Using Machine Learning for Data Quality
In my last blog, I highlighted some of the Data Governance challenges in Big Data and how Data Quality (DQ) is a big part of Data Governance. In this blog, I wanted to focus on how Big Data is changing the DQ methodology. Big Data has made Machine Learning (ML) mainstream and just as DQ has impacted ML, ML is also changing the DQ implementation methodology. DQ has traditionally been a task within IT wherein, analysts would look a data, understand the patterns (Profiling) and establish data cleansing and matching rules (Standardization). After rules have been established and productionized, there will be attempts to measure the quality of each data set in regular intervals.
Why Use ML in DQ?
Limitations of Traditional DQ process
Let’s look at the limitations of the traditional approach to data Matching. Until now, the selection criteria has been very dependent on blocking and choosing correct weights. These activities by their very nature is very manual and therefore subject to substantial errors. Defining matching rules is also a very time consuming process. Organizations take months to define and fine-tune matching rules. Another limitation is the size of each block of data. If the size of the block is too big, the performance of the matching process can be severely impacted. Any huge variation in the datasets in terms of the quality will also make the rules inefficient. This is the reason organizations usually have strict guidelines for data matching and are reluctant to use any manual algorithms that are more prone to errors. This problem has the potential to get drastically more challenging as the number of data sources a businesses need to extract and match in order to have a full picture of their enterprise is increasing daily.
The rise of ML has the potential to dramatically impact methodologies for DQ. Part of the standardization processes, specifically data matching, could be automated by making a ML model ‘learn’ and predict the matches routinely. After the initial manual work to setup the labels, ML models can start learning from the new data that is being submitted for standardization. The more data supplied to the model, the better the ML algorithm can perform and deliver accurate results. Therefore, ML is more scalable compared to traditional approaches. Companies need not restrict the volume of data or number of sources to identify matching rules. Having said that, there is also a need for systems designed to measure how the ML model itself is performing.
Machine Learning Going Mainstream
According to some studies, 22 percent of the companies surveyed have already implemented machine learning algorithms in their data management platforms. NASA, for example, has discovered a lot of applications for machine learning in assessing the quality of scientific data such as detection of unusual data values and anomaly detection.

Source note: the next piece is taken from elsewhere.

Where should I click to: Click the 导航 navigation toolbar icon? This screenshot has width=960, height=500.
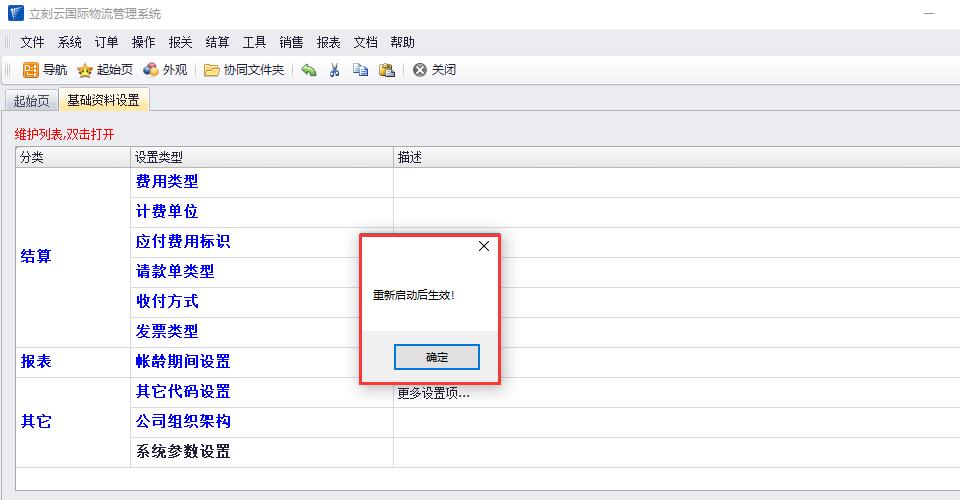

The reason ML is becoming mainstream is because Big Data processing engines such as Spark have made it possible for developers to now use ML libraries to process their code. Each of the ML libraries currently available through Spark are also available for Talend developers. The Winter ’17 release of Talend Data Fabric also introduced ML components for data matching. They are tMatchpairing, tMatchModel and tMatchPredict. Below is a high-level overview of the process required to use these components for predicting matching results.
Data Matching with Machine Learning in 4 Easy Steps
- Step1: Pre-analyze the data set using the tMatchpairing component. This uncovers any suspicious data whose match score is between the threshold and match score. The match scores would also be the part of the data set
- Step2: Data stewards then label the suspect match record as ‘match’ and ‘non-match’. It is a manual process and the Talend Stewardship console can be leveraged to streamline this labelling.
- Step3: A sample of result set from Step2 is fed into the tMatchModel for ‘learning’ and the output would be a ML classification model. Model validation is automatically done here using the tMatchPredict component.
- Step4: The model generated in Step3 is ready to be used to predict matches for new data sources.
In summary, by combining the power of ML with Spark and data quality processes this workflow can be used to predict matches for data sets automatically. The amount of data will not be a restriction as the process would run automatically on the nodes of the big data cluster leveraging the distributed processing framework of Apache Spark. Therefore, companies who already have Data Scientists can use this workflow not just for analytics but also for their Data Management projects. But its obvious that we are at an infacy stage in terms of using ML for Data Management. More research will need to done to find out ML can help in more advanced Data mangement concepts such as MDM and Data Stewardship.